Nothing but the text of the records should come back; copy it exactly and leave the pictures out.
◇ ◇ ◇ ◇ ◇
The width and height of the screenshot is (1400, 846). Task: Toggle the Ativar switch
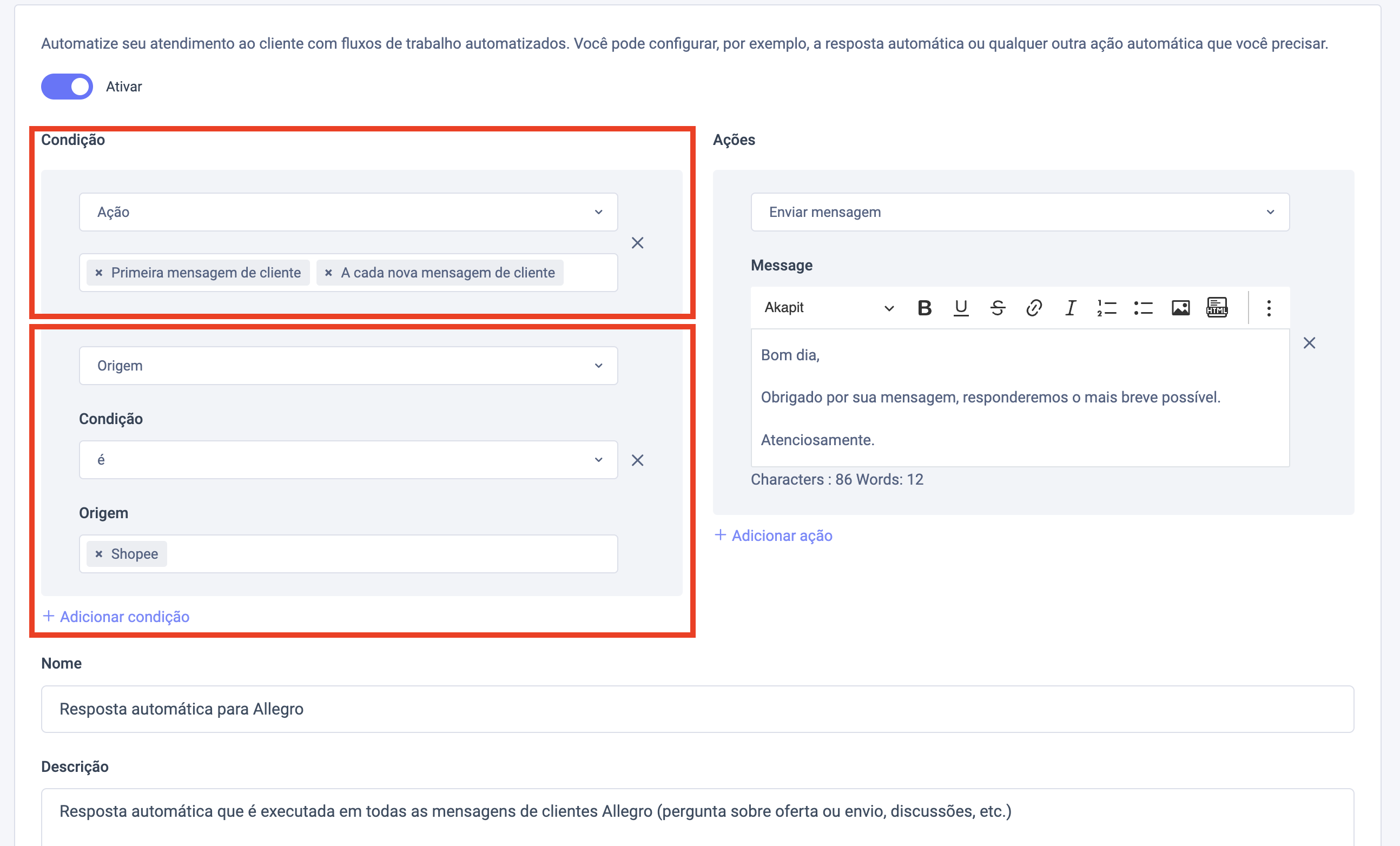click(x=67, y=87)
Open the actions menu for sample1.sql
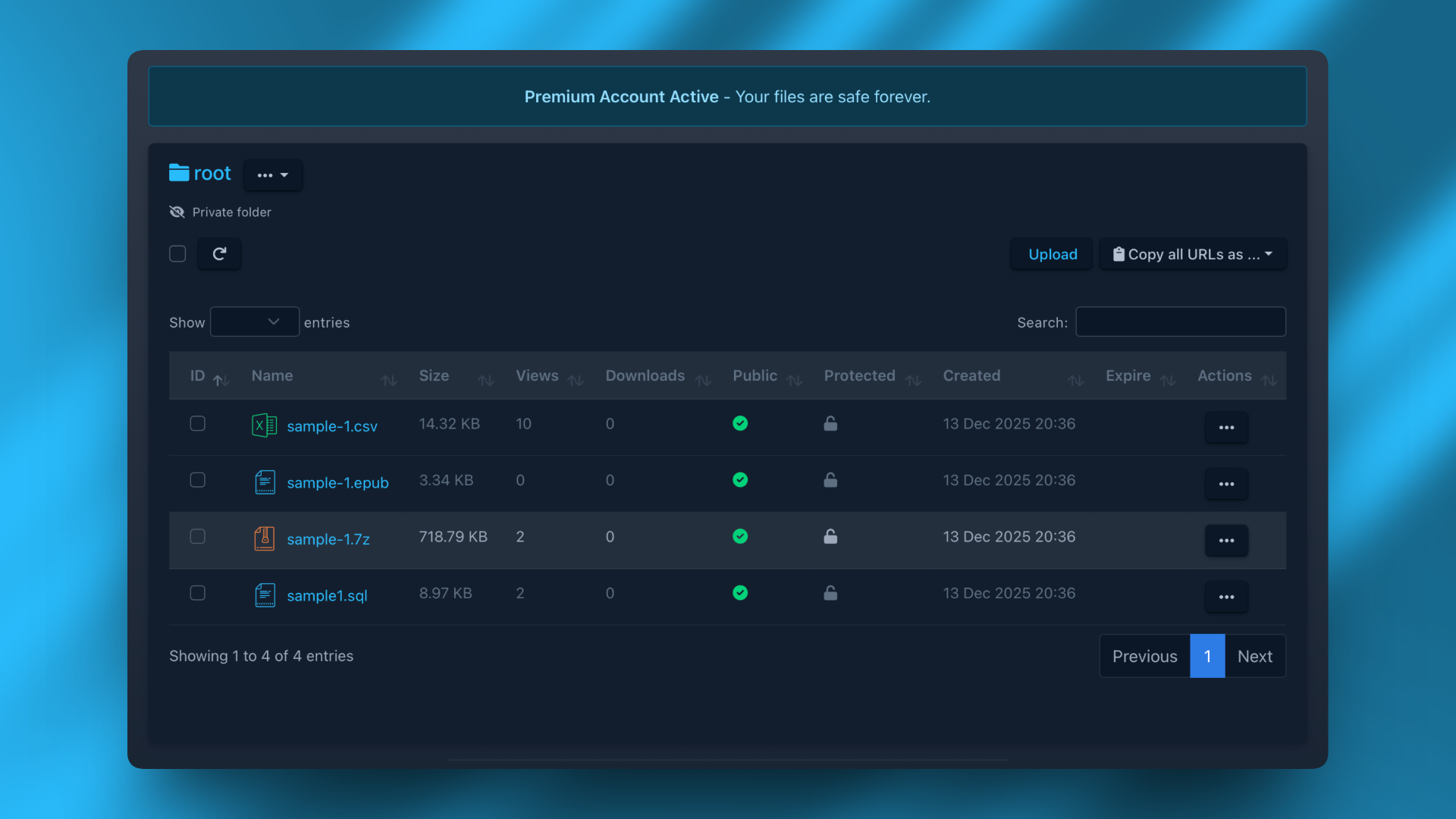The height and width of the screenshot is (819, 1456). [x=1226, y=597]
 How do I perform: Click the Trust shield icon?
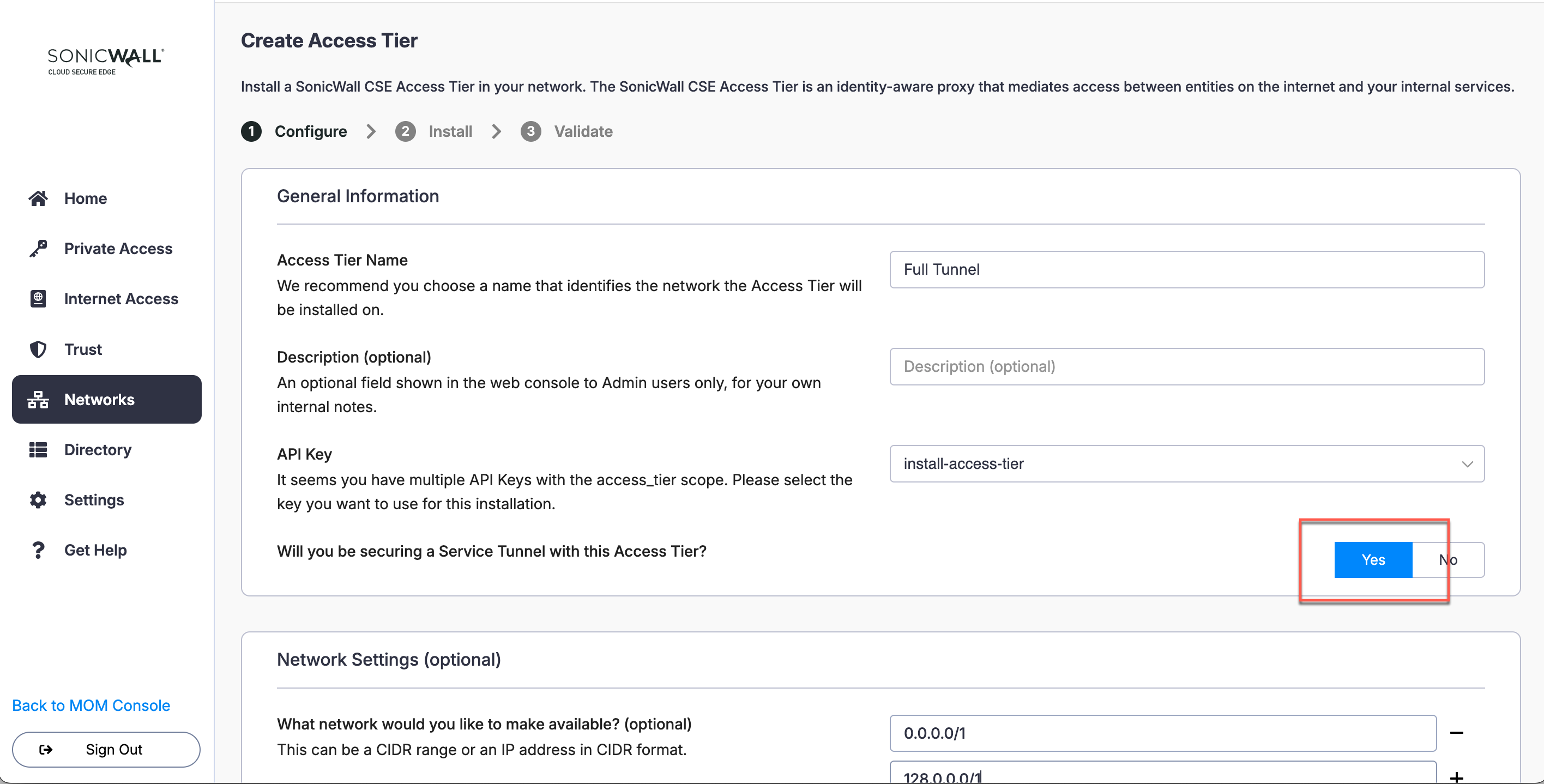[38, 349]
◇ ◇ ◇ ◇ ◇
### [RESULT FOR THIS TASK]
The width and height of the screenshot is (1400, 846). Task: Toggle the Ativar switch
click(x=67, y=87)
Open the actions menu for sample1.sql
The height and width of the screenshot is (819, 1456). [x=1226, y=597]
 How do I perform: Click the Trust shield icon?
[38, 349]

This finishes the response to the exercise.